The concept is simple: if part of your prompt (system instructions, few-shot examples, static context) doesn't change between requests, cache it. Providers won't reprocess those tokens. Anthropic offers 90% off cached token reads with a 5-minute TTL. Google charges 50% less for cached tokens, though they add a small storage fee ($1 per million tokens per hour). For applications with large static prompts, this alone can cut costs in half.
Per IBM's overview: the provider generates a hash of your static content, checks whether that hash exists in cache, and either returns the cached computation or processes and stores the new content.
The five-minute TTL at Anthropic means you need sustained request volume to benefit, but for production workloads, that's rarely a constraint. Implementation is straightforward: separate your prompt into static (cacheable) and dynamic (per-request) portions. System prompts, documentation snippets, and few-shot examples go in the static section. User queries and conversation history go in the dynamic section.
If your workload doesn't require real-time responses, batch APIs offer even simpler math. Both Anthropic and Google offer 50% discounts for async processing. You submit requests, they process them when capacity is available, you get results later. This works for anything that isn't user-facing: nightly data processing, bulk content generation, evaluation pipelines, embedding generation at scale. The trade-off is latency; the savings are guaranteed.
Reasoning Models Will Fool You
Reasoning models like OpenAI's o3 deserve special attention because their pricing is deceptive. The per-token rates look competitive: o3 charges $2/$8 per million tokens for input/output, cheaper than Claude Opus.
But reasoning models generate far more tokens internally.

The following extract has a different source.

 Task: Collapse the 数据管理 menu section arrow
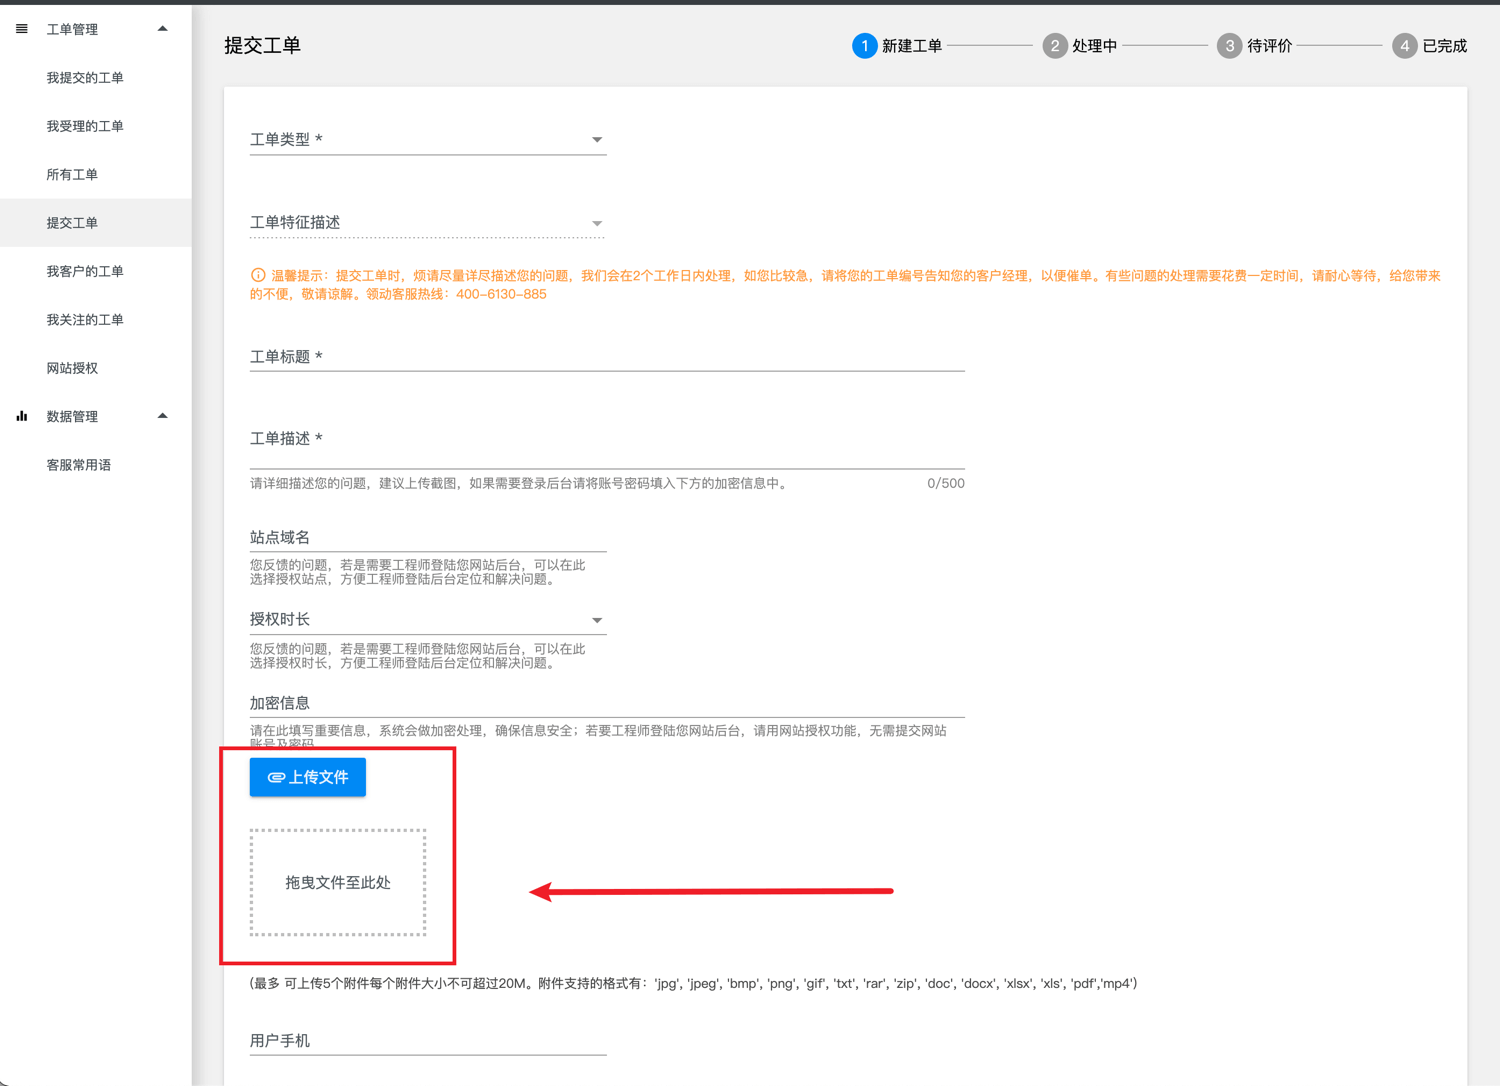[x=163, y=416]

Artificial Analysis found that o3 generated 39 million tokens during their evaluation, compared to an 11 million token average across other models. That's 3.5x more output. The "thinking" process that makes these models powerful also makes them expensive in practice, potentially 3-4x the apparent cost. A model that's 30% cheaper per token but generates 200% more tokens isn't saving you money. Benchmark your actual token consumption, not just the rate card.
Routing Is the Real Strategy
The most effective cost optimization isn't about any single technique.
Analysis of production deployments suggests that 70-80% of typical requests can be handled by cheaper models (GPT-4-class or below) without meaningful quality degradation. Only the remaining 20-30% actually need frontier capabilities. So you build a complexity classifier: analyze incoming requests, estimate difficulty, route simple queries to Haiku or Flash, escalate complex ones to Sonnet or GPT-5. One case study documented 81% savings on a production chatbot by combining model routing with prompt caching and output compression.
The compound effect is where this gets interesting. Route 80% of traffic to a model that's 10x cheaper, cache 50% of token costs on the remaining 20%, and you've cut your bill by roughly 85%. That's not optimization theater. That's the difference between a viable product and one that bleeds money at scale.
At sufficient volume, the rate card becomes a starting point. Industry guidance suggests negotiating custom terms around $5,000 in monthly spend, with more aggressive discounts available at $100,000 and above. Providers want committed volume, and they'll discount to get it. If you're spending five figures monthly on API costs, you should be talking to your provider's sales team.
Our read: LLM costs are dropping fast, but not uniformly. Frontier model pricing remains premium; the real deflation is in the mid-tier, where capable models that handle most tasks are getting dramatically cheaper. The strategic implication: design for model flexibility from day one. Hard-coding a specific model into your application locks you into its pricing trajectory. Building with model routing and prompt caching as first-class concerns means you can ride the cost curve down as cheaper models become capable enough for your use case.
The 60-80% savings are real. Whether you capture them is an architecture decision.